Located within Country Paradise Parklands, Ediblescapes has gradually become an example of how public open space can support not only recreation but also community-based ecological stewardship. The garden demonstrates how volunteers can contribute to the regeneration of landscapes while creating opportunities for education, cultural exchange, food literacy, biodiversity enhancement, and social wellbeing. The City's own community directory describes Ediblescapes as a volunteer-driven organisation providing opportunities to learn about and participate in ecologically sustainable urban food culture.

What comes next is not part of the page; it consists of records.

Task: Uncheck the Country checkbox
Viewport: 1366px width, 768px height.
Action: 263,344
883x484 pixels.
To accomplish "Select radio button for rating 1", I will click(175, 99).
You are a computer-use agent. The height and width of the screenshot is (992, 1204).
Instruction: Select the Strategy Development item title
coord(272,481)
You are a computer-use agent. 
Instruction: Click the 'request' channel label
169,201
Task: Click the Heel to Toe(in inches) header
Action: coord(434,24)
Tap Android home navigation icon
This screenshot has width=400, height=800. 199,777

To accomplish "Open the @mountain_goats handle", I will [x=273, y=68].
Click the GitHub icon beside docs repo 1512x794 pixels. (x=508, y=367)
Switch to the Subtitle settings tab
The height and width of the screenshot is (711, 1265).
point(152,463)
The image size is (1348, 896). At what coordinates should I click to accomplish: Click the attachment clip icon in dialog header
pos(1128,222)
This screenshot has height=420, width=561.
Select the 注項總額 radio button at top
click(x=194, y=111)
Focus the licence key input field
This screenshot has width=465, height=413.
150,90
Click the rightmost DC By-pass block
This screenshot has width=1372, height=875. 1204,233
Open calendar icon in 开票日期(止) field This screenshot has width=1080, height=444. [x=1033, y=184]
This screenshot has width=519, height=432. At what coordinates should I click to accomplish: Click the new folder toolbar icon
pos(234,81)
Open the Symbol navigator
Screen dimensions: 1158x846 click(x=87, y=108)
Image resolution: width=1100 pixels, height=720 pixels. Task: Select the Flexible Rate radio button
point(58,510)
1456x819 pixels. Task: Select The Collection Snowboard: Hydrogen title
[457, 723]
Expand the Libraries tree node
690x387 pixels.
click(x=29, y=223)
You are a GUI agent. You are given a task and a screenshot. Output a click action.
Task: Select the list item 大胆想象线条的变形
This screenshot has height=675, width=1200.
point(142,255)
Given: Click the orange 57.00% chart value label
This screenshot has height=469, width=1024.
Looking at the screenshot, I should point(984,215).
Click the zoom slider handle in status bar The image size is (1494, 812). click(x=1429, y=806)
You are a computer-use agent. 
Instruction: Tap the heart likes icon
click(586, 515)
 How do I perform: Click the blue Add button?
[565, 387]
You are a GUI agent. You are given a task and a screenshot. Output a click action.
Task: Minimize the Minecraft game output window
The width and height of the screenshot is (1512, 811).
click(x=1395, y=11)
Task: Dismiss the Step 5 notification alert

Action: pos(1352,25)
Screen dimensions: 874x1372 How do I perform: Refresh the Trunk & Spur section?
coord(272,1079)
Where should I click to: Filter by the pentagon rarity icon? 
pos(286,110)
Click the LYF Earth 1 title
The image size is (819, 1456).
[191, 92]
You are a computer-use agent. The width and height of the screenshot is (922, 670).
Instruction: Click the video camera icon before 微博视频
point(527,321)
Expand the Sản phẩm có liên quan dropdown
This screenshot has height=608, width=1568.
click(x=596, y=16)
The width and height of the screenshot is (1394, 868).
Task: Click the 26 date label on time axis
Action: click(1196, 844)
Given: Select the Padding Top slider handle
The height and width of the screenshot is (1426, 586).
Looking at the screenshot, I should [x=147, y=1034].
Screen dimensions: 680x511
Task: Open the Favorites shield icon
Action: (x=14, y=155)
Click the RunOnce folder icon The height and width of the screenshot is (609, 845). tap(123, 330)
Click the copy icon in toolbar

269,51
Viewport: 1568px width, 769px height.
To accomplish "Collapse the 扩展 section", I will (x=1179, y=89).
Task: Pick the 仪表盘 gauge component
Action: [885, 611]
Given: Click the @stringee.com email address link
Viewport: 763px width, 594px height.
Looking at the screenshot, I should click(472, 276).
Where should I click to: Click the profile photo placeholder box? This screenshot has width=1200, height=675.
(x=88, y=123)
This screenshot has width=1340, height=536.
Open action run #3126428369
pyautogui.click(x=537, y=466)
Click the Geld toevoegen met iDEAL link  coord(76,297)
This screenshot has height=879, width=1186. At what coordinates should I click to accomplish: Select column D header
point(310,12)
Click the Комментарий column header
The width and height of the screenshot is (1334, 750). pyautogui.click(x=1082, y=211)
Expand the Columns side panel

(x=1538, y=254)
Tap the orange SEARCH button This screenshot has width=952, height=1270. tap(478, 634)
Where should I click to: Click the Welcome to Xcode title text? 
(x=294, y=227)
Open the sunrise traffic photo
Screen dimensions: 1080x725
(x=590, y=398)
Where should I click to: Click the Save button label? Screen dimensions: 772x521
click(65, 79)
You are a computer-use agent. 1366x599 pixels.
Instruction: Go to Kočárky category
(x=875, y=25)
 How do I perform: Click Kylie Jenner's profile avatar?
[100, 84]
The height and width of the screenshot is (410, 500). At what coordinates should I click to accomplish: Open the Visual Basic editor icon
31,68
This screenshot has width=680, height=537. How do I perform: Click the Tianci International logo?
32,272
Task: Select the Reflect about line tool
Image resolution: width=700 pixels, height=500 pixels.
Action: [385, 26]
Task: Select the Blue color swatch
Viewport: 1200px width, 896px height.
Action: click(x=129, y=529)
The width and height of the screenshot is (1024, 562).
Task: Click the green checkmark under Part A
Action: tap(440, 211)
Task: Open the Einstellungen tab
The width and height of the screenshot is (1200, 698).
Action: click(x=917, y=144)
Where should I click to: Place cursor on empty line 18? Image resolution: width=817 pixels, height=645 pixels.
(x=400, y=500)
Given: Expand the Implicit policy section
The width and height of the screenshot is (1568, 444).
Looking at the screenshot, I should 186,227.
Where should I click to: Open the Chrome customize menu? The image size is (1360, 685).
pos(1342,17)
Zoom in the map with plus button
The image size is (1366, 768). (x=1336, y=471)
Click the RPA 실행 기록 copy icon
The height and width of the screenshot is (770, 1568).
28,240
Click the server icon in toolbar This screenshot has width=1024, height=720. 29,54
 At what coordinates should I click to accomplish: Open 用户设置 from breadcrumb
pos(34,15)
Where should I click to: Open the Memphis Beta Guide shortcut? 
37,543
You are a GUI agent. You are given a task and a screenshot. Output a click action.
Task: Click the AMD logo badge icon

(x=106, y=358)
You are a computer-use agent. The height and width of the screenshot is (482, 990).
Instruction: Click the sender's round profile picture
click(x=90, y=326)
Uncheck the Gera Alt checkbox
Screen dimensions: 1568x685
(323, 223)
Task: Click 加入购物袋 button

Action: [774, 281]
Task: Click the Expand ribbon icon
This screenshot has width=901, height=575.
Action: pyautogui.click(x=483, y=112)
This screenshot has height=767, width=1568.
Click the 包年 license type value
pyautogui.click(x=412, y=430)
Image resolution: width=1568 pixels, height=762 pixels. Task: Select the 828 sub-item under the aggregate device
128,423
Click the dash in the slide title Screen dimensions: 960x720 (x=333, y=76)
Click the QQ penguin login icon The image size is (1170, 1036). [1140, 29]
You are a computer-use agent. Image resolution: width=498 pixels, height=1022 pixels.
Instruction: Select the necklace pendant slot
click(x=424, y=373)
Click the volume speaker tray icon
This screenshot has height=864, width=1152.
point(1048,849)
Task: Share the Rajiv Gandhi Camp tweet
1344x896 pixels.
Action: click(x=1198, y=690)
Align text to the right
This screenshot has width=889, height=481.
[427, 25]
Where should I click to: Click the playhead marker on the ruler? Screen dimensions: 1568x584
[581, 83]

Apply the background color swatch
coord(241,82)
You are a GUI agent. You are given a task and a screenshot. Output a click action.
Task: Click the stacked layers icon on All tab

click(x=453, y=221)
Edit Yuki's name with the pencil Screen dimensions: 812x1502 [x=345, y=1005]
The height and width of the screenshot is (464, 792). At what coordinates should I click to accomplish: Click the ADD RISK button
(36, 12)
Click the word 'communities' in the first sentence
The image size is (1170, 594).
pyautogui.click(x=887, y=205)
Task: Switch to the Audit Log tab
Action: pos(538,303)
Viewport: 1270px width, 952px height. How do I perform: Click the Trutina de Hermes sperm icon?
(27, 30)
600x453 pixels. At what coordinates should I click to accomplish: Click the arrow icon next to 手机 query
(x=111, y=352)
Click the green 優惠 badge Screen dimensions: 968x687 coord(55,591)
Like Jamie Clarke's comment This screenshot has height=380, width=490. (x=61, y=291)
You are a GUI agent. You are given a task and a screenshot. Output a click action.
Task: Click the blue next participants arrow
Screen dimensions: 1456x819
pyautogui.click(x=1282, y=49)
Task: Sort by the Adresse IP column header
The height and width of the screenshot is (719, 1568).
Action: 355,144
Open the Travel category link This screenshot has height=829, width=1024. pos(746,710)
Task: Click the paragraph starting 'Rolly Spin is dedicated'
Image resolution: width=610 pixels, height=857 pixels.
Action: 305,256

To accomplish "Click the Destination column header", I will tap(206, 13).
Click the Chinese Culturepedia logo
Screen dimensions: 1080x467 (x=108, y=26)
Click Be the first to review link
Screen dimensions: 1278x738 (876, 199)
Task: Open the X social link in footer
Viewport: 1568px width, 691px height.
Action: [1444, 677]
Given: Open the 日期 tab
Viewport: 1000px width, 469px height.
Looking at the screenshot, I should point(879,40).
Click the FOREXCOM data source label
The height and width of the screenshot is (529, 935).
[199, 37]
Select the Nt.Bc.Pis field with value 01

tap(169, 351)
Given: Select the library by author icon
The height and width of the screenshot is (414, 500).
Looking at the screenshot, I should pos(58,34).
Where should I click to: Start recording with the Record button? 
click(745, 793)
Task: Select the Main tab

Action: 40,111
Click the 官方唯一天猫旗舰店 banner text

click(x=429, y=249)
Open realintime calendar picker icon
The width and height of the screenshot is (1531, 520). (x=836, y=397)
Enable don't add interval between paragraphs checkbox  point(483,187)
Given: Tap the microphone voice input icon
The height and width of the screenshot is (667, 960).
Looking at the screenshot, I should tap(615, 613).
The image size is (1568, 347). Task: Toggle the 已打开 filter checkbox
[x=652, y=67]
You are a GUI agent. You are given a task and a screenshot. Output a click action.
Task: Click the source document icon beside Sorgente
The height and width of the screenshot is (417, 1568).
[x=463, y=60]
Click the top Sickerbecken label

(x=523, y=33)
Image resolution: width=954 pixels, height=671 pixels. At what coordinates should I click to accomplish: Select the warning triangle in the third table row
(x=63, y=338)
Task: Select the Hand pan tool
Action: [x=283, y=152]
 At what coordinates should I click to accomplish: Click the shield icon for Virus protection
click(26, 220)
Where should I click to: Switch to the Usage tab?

The probationary period has not always been easy. Like many innovative community projects working within public land frameworks, Ediblescapes has needed to navigate regulatory requirements, risk management processes, infrastructure limitations, environmental responsibilities, and evolving governance expectations. At times, these processes have slowed development. Yet they have also helped clarify the responsibilities that come with stewarding public land for the benefit of the wider community.
Through this period, the relationship between Ediblescapes and the relevant City departments has gradually matured. The process has encouraged greater transparency, improved planning, stronger documentation, and a clearer understanding of how community-led initiatives can operate responsibly within public open space. Equally, it has created opportunities for Council officers and community volunteers to learn from one another's perspectives, constraints, and aspirations.
The City of Gold Coast increasingly speaks about environmental sustainability, urban greening, biodiversity conservation, community participation, and nature-based experiences as important elements of the region's future. Current City programs supporting sustainable tourism, environmental stewardship, and low-impact nature-based experiences suggest a growing recognition that healthy ecosystems and healthy communities are deeply interconnected.
In this context, Ediblescapes represents something distinctive. It is not primarily a tourist attraction, nor simply a community garden. It is an evolving demonstration of how people can participate directly in the care of living systems. It is a place where food production, ecological restoration, community learning, and cultural exchange occur simultaneously within a shared public landscape.
Looking toward our 10th anniversary in 2027, we see an opportunity to deepen this collaborative relationship. The future potential lies not only in maintaining a garden but in strengthening a model of partnership where community initiative and public institutions work together to regenerate both ecological and social systems.
Such collaboration can contribute to many goals already valued across the City: increasing urban biodiversity, strengthening environmental literacy, supporting community wellbeing, expanding opportunities for volunteer participation, enhancing sustainable visitor experiences, and demonstrating practical responses to climate and food security challenges. These are not separate objectives. They are interconnected dimensions of a resilient and regenerative city.
As Ediblescapes enters its second decade, we hope the relationship with the City of Gold Coast continues to evolve as a partnership based on trust, dialogue, experimentation, and shared responsibility. Public open spaces can become more than places people pass through. They can become living classrooms, community commons, biodiversity refuges, and places where people rediscover their relationship with nature and with one another.
The story of Ediblescapes is therefore not only the story of a garden. It is also the story of what becomes possible when community members, volunteers, public officers, and local government work together in service of the living ecology that sustains us all.